CVM cores – What has changed and Why?
How does Sizer assign CVM cores up until today(Aug 2021)?
Sizer allocates resources to CVM as part of the sizing exercise. Here, we will be looking at CVM cores specifically.
Sizer allocates CVM cores based on a combination of factors – like workload type ( 4 for Server Virt, 12 for Databases etc) or based on node type (higher CVM cores for NVMe nodes for ex ) or as per guidance on certain features (rules around Async/NearSync etc).
However, while attributing cores to CVM, Sizer used ‘Effective Cores’ , which means, these were specInt adjusted cores and not actual physical cores available to CVMs.
For ex:
Lete say Sizer allocated 4 cores to CVM. These are ‘effective cores’ which are specInt adjusted.
As seen in the table below, these many “effective cores” are attributed to CVMs in the sizing stats table.
7 nodes and 4 cores for CVM per node : 7 x 4= 28 cores (effective cores)
Lets say that the node recommended had the CPU – Gold 5220.
So, translaitng the effective cores to physical cores –
28 ‘effective cores’ – is approximately 22.4 physical cores (adjusting for the specInt for Gold 5220)
=22.4/7 = 3.2 physical cores/CVM
So roughly 3 physical cores for CVM – which is on the lower side and can cause performance issues.
As CPUs get better in performance (Ice Lake > CaseCade Lake > Sky Lake), their specInts are higher and thus, it translates to even fewer physical cores.
What has changed?
The CVM cores allocation is now based on the physical cores (and not effective cores).
So, when Sizer assigns 4 cores, its 4 physical cores (of Gold 5220 in above example) and not effective cores.
Folloiwing up from the previous example: (Refer to image below)

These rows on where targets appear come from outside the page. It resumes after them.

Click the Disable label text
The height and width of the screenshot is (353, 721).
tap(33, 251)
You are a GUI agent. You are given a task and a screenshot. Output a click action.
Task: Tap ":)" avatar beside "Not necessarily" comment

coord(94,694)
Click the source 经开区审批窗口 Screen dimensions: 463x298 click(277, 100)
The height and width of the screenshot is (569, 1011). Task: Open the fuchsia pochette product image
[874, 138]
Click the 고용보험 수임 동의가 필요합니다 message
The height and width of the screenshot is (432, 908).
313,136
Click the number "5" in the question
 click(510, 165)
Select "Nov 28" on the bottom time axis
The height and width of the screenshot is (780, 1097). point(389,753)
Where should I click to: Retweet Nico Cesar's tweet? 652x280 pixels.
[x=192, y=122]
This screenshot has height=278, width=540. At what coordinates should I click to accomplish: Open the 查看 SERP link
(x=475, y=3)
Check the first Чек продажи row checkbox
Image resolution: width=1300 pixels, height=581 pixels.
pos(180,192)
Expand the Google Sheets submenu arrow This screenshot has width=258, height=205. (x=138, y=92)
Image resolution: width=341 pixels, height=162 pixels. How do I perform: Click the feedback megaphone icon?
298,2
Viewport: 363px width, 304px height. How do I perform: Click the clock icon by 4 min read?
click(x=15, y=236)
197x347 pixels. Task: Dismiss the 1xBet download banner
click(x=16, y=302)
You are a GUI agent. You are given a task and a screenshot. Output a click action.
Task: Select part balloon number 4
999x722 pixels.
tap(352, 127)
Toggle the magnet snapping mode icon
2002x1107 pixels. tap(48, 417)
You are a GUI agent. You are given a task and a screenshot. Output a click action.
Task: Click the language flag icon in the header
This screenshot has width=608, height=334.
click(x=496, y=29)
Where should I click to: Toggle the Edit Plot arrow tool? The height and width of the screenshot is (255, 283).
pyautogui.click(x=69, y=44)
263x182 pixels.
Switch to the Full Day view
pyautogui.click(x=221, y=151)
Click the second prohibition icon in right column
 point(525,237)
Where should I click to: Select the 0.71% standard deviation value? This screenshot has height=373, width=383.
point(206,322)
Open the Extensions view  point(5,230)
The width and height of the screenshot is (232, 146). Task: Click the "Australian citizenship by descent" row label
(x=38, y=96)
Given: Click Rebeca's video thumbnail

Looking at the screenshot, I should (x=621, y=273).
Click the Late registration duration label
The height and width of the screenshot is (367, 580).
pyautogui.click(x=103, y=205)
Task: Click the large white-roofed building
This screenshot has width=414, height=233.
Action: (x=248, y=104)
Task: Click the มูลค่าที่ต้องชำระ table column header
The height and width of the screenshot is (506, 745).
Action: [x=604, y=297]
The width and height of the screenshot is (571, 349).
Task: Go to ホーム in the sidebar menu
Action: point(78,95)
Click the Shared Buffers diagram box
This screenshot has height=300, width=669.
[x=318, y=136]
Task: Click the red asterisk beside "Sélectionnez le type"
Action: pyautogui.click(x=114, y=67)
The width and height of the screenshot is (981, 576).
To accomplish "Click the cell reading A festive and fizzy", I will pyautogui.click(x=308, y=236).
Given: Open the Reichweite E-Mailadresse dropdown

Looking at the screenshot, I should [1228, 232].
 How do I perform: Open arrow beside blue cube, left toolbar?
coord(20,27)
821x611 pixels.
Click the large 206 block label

The tooltip shows the total physical cores assigned to CVM : 7 x 4= 28 cores
For the rest of the calculation on the sizing stats, these are convered to effective cores , so , 28 physial cores = 33.5 ‘effective cores’
Note: Depending on the processor, the effective cores value ( in red here as -33.15) can go as high as 50-60% of the physical cores (for example for high end CasCade Lake refresh or high end Ice Lake processors), further validating the point that CVM would be getting fewer underlying physical cores (and hence the change).
What is the impact to sizing as a result of this change:
The sizings are more robust and aligns the CVM allocation ensuring to remove any CVM performance bottlenecks, while aliging it with foundation recommendations.
With more high end processors having significantly higher specInts ( Cascade Lake refresh and now Ice Lake), the gap between effective cores and physical cores is getting wider. This change will ensure that while UVMs do take advantage of the better processor capabilities, CVM gets the cores it requires for optimal performance and doesn;t lead to latency issues.
Understandably and expectedly, this change,however, would increase the core requirement for the cluster (as against previous sizings). For an existing sizing, this can be observed, more predominantly while cloning, which would apply the new CVM minimums to the cloned scenario leading to increased utilization of the CPU dials. This , as a tradeoff, for higher CVM allocation for a better, more robust, performance optimal sizing scenario.